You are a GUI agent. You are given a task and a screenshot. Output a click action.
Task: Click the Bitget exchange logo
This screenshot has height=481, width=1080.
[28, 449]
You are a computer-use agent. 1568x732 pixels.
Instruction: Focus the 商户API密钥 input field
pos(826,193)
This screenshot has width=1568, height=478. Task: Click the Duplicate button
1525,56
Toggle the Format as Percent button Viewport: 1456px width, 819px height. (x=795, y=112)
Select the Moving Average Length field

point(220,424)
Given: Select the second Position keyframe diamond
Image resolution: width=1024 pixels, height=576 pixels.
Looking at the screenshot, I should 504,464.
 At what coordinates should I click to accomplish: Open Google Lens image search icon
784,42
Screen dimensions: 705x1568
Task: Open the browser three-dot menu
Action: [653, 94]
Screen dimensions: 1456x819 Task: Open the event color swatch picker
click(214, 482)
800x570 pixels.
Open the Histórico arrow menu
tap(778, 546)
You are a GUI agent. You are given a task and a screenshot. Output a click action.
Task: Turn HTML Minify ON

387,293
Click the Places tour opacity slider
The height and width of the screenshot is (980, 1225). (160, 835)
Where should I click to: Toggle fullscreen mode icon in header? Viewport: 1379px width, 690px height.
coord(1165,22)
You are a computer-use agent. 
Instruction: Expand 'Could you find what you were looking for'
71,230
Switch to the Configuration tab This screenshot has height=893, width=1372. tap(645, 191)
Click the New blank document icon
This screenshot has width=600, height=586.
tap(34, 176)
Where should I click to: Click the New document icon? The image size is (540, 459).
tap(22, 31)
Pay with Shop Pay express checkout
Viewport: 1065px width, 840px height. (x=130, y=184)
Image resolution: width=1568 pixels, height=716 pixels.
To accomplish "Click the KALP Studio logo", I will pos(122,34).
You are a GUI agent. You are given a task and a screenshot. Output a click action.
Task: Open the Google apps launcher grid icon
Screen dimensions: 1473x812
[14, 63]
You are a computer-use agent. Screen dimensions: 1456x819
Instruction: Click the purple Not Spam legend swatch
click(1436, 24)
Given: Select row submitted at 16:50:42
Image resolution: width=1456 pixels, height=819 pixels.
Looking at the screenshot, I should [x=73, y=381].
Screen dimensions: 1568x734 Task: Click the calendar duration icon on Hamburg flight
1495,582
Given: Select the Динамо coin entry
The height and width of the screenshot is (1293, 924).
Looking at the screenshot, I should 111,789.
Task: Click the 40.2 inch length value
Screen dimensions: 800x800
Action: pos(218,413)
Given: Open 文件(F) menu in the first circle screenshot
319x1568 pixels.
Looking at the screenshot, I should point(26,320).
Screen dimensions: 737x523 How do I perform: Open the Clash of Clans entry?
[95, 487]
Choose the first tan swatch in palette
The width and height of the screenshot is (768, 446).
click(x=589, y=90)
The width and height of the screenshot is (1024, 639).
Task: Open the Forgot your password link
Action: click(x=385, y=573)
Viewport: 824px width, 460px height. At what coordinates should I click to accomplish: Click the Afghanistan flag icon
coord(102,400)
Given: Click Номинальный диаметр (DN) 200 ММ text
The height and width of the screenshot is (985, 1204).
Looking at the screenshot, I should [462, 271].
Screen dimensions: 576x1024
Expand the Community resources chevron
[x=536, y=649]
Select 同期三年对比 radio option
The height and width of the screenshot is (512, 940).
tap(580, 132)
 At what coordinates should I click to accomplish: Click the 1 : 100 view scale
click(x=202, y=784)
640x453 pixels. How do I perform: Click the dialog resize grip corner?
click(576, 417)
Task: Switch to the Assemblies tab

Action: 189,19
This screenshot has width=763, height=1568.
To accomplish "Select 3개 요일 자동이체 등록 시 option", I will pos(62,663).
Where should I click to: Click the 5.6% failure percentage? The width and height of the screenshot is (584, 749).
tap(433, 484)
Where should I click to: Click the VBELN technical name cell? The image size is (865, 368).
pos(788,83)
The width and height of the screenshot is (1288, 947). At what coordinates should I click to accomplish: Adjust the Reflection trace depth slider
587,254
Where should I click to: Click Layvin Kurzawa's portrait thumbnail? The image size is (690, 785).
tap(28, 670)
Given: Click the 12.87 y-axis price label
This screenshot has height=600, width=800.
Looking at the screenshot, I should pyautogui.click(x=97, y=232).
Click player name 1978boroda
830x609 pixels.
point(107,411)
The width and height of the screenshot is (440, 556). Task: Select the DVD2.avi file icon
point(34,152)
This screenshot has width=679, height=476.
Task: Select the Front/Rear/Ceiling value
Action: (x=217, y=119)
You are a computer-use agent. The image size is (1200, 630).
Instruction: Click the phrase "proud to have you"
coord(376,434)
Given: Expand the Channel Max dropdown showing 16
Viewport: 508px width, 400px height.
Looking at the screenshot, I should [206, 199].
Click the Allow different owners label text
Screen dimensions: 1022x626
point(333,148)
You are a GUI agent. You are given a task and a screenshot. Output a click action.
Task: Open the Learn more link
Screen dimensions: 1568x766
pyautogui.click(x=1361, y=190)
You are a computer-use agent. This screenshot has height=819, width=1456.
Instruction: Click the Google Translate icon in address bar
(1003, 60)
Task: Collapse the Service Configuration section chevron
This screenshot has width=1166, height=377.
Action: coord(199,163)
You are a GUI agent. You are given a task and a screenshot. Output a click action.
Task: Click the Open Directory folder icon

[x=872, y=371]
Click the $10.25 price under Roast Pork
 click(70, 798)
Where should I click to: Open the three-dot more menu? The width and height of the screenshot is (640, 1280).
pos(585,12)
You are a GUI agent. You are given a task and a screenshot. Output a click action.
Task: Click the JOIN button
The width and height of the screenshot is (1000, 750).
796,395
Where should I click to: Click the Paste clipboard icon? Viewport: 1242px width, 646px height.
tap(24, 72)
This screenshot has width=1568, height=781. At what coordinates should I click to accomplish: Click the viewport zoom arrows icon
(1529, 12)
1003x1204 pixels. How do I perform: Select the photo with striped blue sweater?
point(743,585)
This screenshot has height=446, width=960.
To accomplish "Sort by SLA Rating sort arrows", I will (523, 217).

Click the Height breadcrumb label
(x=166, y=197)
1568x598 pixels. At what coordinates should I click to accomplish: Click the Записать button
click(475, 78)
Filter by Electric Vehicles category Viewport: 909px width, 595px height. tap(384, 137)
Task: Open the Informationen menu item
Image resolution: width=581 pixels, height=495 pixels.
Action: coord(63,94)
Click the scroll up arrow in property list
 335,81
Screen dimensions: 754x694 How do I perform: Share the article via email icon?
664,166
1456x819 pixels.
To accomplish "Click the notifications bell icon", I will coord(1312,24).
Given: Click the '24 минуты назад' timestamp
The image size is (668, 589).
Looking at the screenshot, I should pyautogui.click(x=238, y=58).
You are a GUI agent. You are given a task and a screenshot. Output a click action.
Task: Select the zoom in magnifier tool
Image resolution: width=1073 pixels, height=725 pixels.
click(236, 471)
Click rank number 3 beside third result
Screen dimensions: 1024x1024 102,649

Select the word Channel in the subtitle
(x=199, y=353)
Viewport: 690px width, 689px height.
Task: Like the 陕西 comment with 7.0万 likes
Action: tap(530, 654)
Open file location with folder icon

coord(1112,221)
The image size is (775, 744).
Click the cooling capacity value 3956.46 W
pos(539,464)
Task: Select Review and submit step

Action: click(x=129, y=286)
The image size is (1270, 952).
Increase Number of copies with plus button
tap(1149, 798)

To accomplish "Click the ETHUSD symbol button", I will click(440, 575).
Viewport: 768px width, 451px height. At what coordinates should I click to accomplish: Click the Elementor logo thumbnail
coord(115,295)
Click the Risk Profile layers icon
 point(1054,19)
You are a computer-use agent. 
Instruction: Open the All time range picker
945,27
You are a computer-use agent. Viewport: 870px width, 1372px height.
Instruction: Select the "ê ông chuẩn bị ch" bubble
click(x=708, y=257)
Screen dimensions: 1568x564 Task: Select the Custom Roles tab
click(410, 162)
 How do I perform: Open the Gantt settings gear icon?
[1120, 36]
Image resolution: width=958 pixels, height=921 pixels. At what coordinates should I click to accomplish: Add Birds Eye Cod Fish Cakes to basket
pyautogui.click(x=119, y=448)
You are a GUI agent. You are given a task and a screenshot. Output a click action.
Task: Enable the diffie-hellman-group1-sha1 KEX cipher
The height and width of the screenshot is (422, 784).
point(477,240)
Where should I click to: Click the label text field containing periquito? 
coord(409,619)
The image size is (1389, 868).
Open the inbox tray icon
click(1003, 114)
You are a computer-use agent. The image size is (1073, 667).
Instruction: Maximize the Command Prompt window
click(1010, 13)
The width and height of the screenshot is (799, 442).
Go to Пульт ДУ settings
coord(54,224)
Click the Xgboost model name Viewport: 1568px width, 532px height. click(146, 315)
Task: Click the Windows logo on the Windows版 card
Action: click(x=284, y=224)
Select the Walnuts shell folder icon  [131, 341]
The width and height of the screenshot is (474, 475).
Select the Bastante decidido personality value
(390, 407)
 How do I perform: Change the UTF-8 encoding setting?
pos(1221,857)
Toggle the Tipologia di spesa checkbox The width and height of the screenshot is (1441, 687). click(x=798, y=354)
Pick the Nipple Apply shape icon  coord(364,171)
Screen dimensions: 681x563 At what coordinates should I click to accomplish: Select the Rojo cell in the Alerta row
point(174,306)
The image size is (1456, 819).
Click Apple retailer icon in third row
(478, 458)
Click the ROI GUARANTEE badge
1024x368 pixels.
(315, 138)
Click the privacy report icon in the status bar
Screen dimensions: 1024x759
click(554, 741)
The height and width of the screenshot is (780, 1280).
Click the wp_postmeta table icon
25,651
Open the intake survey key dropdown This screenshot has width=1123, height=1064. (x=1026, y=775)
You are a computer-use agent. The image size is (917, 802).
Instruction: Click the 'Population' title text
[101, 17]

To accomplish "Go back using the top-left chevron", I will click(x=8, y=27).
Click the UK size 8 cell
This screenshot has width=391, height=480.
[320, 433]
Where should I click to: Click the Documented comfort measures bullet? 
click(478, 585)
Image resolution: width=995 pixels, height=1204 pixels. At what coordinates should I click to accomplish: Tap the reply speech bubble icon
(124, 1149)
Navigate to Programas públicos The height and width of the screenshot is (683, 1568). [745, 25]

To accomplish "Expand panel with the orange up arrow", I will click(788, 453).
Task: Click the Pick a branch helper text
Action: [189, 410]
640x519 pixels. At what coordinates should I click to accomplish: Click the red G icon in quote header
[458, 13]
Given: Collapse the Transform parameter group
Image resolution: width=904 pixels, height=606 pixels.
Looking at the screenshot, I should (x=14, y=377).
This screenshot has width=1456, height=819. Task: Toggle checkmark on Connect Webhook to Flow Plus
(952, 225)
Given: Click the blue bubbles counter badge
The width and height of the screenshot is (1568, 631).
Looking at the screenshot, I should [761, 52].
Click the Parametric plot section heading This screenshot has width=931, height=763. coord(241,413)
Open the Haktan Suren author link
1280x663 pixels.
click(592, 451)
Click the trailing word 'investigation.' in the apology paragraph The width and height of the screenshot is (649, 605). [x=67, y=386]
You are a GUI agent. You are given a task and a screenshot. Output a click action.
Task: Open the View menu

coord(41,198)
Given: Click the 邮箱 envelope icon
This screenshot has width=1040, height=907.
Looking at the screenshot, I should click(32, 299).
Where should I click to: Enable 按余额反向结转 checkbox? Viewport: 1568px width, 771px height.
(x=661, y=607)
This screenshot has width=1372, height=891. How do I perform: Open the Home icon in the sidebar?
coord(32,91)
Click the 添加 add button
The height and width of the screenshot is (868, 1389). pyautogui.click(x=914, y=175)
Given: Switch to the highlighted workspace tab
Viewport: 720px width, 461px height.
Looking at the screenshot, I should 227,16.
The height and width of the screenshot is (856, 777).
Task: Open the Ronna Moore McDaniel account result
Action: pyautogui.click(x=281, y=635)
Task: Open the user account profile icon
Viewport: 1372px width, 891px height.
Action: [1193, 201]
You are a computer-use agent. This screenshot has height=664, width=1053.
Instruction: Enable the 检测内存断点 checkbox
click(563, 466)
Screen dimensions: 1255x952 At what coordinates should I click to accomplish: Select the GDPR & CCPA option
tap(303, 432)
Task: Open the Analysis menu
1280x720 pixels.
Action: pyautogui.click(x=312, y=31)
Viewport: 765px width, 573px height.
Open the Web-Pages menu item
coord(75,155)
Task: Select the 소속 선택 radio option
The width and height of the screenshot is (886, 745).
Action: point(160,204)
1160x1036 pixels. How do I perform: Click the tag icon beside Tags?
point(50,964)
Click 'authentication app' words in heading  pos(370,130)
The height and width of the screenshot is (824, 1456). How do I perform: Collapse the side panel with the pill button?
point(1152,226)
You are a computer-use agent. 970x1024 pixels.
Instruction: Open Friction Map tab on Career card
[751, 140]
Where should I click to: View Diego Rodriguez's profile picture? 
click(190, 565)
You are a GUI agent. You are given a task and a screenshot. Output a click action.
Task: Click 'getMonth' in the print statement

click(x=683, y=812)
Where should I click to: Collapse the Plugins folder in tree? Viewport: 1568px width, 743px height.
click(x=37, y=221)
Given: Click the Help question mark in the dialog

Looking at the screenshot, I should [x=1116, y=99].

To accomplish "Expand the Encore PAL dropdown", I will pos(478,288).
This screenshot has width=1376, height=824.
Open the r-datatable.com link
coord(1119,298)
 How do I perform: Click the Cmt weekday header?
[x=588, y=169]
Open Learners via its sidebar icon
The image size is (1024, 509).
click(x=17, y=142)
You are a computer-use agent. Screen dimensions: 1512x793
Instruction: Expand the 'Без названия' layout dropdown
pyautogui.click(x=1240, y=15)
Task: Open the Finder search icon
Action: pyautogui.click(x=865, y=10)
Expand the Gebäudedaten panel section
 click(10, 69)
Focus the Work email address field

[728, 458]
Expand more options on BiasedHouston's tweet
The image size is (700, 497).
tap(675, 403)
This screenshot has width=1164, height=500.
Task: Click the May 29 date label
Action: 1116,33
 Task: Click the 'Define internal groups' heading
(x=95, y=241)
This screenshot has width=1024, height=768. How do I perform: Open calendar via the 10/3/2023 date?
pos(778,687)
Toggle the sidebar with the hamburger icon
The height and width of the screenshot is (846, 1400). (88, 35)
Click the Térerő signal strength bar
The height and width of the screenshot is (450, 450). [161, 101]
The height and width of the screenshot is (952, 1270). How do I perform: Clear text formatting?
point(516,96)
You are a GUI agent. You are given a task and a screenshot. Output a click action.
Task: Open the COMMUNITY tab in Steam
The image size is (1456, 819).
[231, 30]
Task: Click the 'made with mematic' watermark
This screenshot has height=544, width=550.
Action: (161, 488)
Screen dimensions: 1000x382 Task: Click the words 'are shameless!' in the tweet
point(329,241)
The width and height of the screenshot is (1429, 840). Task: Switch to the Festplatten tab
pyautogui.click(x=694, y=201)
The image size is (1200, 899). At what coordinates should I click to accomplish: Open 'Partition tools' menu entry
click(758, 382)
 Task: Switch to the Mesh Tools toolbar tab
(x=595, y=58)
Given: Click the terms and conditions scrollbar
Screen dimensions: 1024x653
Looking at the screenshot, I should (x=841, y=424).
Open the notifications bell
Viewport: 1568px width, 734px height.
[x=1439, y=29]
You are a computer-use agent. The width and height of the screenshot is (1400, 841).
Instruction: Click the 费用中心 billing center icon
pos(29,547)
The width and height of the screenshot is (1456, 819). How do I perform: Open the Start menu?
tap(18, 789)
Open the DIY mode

-------------------------

- ПИСЬМЕННОЕ ЗАДАНИЕ:
Выведите записи в виде нумерованного списка, начав со строки, где есть «Task: Click the 'Define», и закончив последней строкой записей. Пустые строки не включайте.

- РЕЗУЛЬТАТ НИЖЕ:
1.  Task: Click the 'Define internal groups' heading
2. (x=95, y=241)
3. This screenshot has width=1024, height=768. How do I perform: Open calendar via the 10/3/2023 date?
4. pos(778,687)
5. Toggle the sidebar with the hamburger icon
6. The height and width of the screenshot is (846, 1400). (88, 35)
7. Click the Térerő signal strength bar
8. The height and width of the screenshot is (450, 450). [161, 101]
9. The height and width of the screenshot is (952, 1270). How do I perform: Clear text formatting?
10. point(516,96)
11. You are a GUI agent. You are given a task and a screenshot. Output a click action.
12. Task: Open the COMMUNITY tab in Steam
13. The image size is (1456, 819).
14. [231, 30]
15. Task: Click the 'made with mematic' watermark
16. This screenshot has height=544, width=550.
17. Action: (161, 488)
18. Screen dimensions: 1000x382 Task: Click the words 'are shameless!' in the tweet
19. point(329,241)
20. The width and height of the screenshot is (1429, 840). Task: Switch to the Festplatten tab
21. pyautogui.click(x=694, y=201)
22. The image size is (1200, 899). At what coordinates should I click to accomplish: Open 'Partition tools' menu entry
23. click(758, 382)
24.  Task: Switch to the Mesh Tools toolbar tab
25. (x=595, y=58)
26. Given: Click the terms and conditions scrollbar
27. Screen dimensions: 1024x653
28. Looking at the screenshot, I should (x=841, y=424).
29. Open the notifications bell
30. Viewport: 1568px width, 734px height.
31. [x=1439, y=29]
32. You are a computer-use agent. The width and height of the screenshot is (1400, 841).
33. Instruction: Click the 费用中心 billing center icon
34. pos(29,547)
35. The width and height of the screenshot is (1456, 819). How do I perform: Open the Start menu?
36. tap(18, 789)
37. Open the DIY mode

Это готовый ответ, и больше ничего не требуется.